(Stored records)

——————————

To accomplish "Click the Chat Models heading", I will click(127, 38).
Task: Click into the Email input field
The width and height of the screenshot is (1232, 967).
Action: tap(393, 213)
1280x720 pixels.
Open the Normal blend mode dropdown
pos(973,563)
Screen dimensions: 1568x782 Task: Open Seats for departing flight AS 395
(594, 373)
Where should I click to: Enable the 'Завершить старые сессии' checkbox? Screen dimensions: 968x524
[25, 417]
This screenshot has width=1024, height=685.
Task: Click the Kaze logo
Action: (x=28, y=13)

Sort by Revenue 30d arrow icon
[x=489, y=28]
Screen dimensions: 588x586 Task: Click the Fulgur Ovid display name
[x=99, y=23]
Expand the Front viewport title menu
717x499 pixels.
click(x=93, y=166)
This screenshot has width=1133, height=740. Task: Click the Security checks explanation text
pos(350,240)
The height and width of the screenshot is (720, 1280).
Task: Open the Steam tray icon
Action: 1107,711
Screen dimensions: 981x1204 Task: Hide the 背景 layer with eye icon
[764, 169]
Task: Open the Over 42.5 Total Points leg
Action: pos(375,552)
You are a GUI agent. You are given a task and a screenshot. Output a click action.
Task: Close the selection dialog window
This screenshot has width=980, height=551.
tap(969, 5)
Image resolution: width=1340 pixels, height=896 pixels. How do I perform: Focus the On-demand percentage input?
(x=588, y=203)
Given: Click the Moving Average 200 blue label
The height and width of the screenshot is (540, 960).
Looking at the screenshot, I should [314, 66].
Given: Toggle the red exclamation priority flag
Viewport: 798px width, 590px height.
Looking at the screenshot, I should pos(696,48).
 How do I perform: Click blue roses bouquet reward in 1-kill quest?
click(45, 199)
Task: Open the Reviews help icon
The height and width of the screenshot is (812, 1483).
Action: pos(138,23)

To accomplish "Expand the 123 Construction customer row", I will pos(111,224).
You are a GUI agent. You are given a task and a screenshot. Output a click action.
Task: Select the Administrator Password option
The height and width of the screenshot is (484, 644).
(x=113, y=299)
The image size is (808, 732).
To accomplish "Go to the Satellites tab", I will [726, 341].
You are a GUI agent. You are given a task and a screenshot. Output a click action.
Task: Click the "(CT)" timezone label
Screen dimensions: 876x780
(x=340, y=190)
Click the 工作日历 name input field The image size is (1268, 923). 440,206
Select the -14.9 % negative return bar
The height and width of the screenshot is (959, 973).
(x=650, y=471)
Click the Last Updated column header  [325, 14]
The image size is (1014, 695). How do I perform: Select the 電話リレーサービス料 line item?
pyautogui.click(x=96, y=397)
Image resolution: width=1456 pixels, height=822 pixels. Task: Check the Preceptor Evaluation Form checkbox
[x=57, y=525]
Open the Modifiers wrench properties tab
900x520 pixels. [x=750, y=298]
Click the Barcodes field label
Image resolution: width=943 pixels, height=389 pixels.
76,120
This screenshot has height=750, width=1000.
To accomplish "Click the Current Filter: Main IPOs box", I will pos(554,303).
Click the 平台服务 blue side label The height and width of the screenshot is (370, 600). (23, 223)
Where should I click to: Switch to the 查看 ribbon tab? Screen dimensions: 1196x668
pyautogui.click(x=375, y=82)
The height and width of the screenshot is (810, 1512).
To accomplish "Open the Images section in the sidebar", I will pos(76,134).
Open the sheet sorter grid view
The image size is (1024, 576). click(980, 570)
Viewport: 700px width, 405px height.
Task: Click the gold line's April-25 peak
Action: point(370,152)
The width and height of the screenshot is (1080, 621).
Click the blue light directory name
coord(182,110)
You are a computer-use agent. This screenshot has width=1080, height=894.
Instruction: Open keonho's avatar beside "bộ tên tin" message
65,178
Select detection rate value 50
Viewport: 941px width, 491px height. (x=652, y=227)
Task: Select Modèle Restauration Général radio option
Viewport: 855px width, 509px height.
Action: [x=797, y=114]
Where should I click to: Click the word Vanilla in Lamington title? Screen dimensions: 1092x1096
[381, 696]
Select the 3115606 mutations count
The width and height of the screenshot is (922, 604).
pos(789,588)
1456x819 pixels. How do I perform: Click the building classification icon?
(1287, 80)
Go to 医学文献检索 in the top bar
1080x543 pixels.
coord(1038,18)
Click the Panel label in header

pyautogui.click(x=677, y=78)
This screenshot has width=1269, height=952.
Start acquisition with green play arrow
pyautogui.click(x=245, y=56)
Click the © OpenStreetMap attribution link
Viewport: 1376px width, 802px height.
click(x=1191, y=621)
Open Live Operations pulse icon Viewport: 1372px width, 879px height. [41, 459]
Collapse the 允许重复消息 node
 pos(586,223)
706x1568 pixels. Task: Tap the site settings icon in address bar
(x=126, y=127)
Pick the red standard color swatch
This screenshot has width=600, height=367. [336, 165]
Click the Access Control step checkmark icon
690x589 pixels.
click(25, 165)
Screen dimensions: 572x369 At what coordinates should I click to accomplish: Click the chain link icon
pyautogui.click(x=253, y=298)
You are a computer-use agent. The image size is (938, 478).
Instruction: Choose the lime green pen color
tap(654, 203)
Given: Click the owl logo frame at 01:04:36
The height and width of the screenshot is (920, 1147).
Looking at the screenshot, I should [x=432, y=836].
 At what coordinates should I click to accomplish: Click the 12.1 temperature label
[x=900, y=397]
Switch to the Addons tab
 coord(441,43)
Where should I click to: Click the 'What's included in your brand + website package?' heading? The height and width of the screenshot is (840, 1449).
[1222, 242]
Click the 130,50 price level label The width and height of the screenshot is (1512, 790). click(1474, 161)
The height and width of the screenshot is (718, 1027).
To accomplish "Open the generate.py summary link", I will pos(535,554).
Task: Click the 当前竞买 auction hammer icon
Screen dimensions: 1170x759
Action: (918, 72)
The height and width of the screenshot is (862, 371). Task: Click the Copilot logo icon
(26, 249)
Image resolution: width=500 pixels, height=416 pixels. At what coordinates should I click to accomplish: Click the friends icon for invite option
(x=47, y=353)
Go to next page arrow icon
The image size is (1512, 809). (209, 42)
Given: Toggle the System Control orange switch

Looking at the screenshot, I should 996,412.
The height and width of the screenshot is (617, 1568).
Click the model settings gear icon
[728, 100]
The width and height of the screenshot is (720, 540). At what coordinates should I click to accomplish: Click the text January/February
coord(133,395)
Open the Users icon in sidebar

——————————

Description of the task >> Set down each entry exactly, leaving none out.

Solution >>
To accomplish "Click the Chat Models heading", I will click(127, 38).
Task: Click into the Email input field
The width and height of the screenshot is (1232, 967).
Action: tap(393, 213)
1280x720 pixels.
Open the Normal blend mode dropdown
pos(973,563)
Screen dimensions: 1568x782 Task: Open Seats for departing flight AS 395
(594, 373)
Where should I click to: Enable the 'Завершить старые сессии' checkbox? Screen dimensions: 968x524
[25, 417]
This screenshot has width=1024, height=685.
Task: Click the Kaze logo
Action: (x=28, y=13)

Sort by Revenue 30d arrow icon
[x=489, y=28]
Screen dimensions: 588x586 Task: Click the Fulgur Ovid display name
[x=99, y=23]
Expand the Front viewport title menu
717x499 pixels.
click(x=93, y=166)
This screenshot has width=1133, height=740. Task: Click the Security checks explanation text
pos(350,240)
The height and width of the screenshot is (720, 1280).
Task: Open the Steam tray icon
Action: 1107,711
Screen dimensions: 981x1204 Task: Hide the 背景 layer with eye icon
[764, 169]
Task: Open the Over 42.5 Total Points leg
Action: pos(375,552)
You are a GUI agent. You are given a task and a screenshot. Output a click action.
Task: Close the selection dialog window
This screenshot has width=980, height=551.
tap(969, 5)
Image resolution: width=1340 pixels, height=896 pixels. How do I perform: Focus the On-demand percentage input?
(x=588, y=203)
Given: Click the Moving Average 200 blue label
The height and width of the screenshot is (540, 960).
Looking at the screenshot, I should [314, 66].
Given: Toggle the red exclamation priority flag
Viewport: 798px width, 590px height.
Looking at the screenshot, I should pos(696,48).
 How do I perform: Click blue roses bouquet reward in 1-kill quest?
click(45, 199)
Task: Open the Reviews help icon
The height and width of the screenshot is (812, 1483).
Action: pos(138,23)

To accomplish "Expand the 123 Construction customer row", I will pos(111,224).
You are a GUI agent. You are given a task and a screenshot. Output a click action.
Task: Select the Administrator Password option
The height and width of the screenshot is (484, 644).
(x=113, y=299)
The image size is (808, 732).
To accomplish "Go to the Satellites tab", I will [726, 341].
You are a GUI agent. You are given a task and a screenshot. Output a click action.
Task: Click the "(CT)" timezone label
Screen dimensions: 876x780
(x=340, y=190)
Click the 工作日历 name input field The image size is (1268, 923). 440,206
Select the -14.9 % negative return bar
The height and width of the screenshot is (959, 973).
(x=650, y=471)
Click the Last Updated column header  [325, 14]
The image size is (1014, 695). How do I perform: Select the 電話リレーサービス料 line item?
pyautogui.click(x=96, y=397)
Image resolution: width=1456 pixels, height=822 pixels. Task: Check the Preceptor Evaluation Form checkbox
[x=57, y=525]
Open the Modifiers wrench properties tab
900x520 pixels. [x=750, y=298]
Click the Barcodes field label
Image resolution: width=943 pixels, height=389 pixels.
76,120
This screenshot has height=750, width=1000.
To accomplish "Click the Current Filter: Main IPOs box", I will pos(554,303).
Click the 平台服务 blue side label The height and width of the screenshot is (370, 600). (23, 223)
Where should I click to: Switch to the 查看 ribbon tab? Screen dimensions: 1196x668
pyautogui.click(x=375, y=82)
The height and width of the screenshot is (810, 1512).
To accomplish "Open the Images section in the sidebar", I will pos(76,134).
Open the sheet sorter grid view
The image size is (1024, 576). click(980, 570)
Viewport: 700px width, 405px height.
Task: Click the gold line's April-25 peak
Action: point(370,152)
The width and height of the screenshot is (1080, 621).
Click the blue light directory name
coord(182,110)
You are a computer-use agent. This screenshot has width=1080, height=894.
Instruction: Open keonho's avatar beside "bộ tên tin" message
65,178
Select detection rate value 50
Viewport: 941px width, 491px height. (x=652, y=227)
Task: Select Modèle Restauration Général radio option
Viewport: 855px width, 509px height.
Action: [x=797, y=114]
Where should I click to: Click the word Vanilla in Lamington title? Screen dimensions: 1092x1096
[381, 696]
Select the 3115606 mutations count
The width and height of the screenshot is (922, 604).
pos(789,588)
1456x819 pixels. How do I perform: Click the building classification icon?
(1287, 80)
Go to 医学文献检索 in the top bar
1080x543 pixels.
coord(1038,18)
Click the Panel label in header

pyautogui.click(x=677, y=78)
This screenshot has width=1269, height=952.
Start acquisition with green play arrow
pyautogui.click(x=245, y=56)
Click the © OpenStreetMap attribution link
Viewport: 1376px width, 802px height.
click(x=1191, y=621)
Open Live Operations pulse icon Viewport: 1372px width, 879px height. [41, 459]
Collapse the 允许重复消息 node
 pos(586,223)
706x1568 pixels. Task: Tap the site settings icon in address bar
(x=126, y=127)
Pick the red standard color swatch
This screenshot has width=600, height=367. [336, 165]
Click the Access Control step checkmark icon
690x589 pixels.
click(25, 165)
Screen dimensions: 572x369 At what coordinates should I click to accomplish: Click the chain link icon
pyautogui.click(x=253, y=298)
You are a computer-use agent. The image size is (938, 478).
Instruction: Choose the lime green pen color
tap(654, 203)
Given: Click the owl logo frame at 01:04:36
The height and width of the screenshot is (920, 1147).
Looking at the screenshot, I should [x=432, y=836].
 At what coordinates should I click to accomplish: Click the 12.1 temperature label
[x=900, y=397]
Switch to the Addons tab
 coord(441,43)
Where should I click to: Click the 'What's included in your brand + website package?' heading? The height and width of the screenshot is (840, 1449).
[1222, 242]
Click the 130,50 price level label The width and height of the screenshot is (1512, 790). click(1474, 161)
The height and width of the screenshot is (718, 1027).
To accomplish "Open the generate.py summary link", I will pos(535,554).
Task: Click the 当前竞买 auction hammer icon
Screen dimensions: 1170x759
Action: (918, 72)
The height and width of the screenshot is (862, 371). Task: Click the Copilot logo icon
(26, 249)
Image resolution: width=500 pixels, height=416 pixels. At what coordinates should I click to accomplish: Click the friends icon for invite option
(x=47, y=353)
Go to next page arrow icon
The image size is (1512, 809). (209, 42)
Given: Toggle the System Control orange switch

Looking at the screenshot, I should 996,412.
The height and width of the screenshot is (617, 1568).
Click the model settings gear icon
[728, 100]
The width and height of the screenshot is (720, 540). At what coordinates should I click to accomplish: Click the text January/February
coord(133,395)
Open the Users icon in sidebar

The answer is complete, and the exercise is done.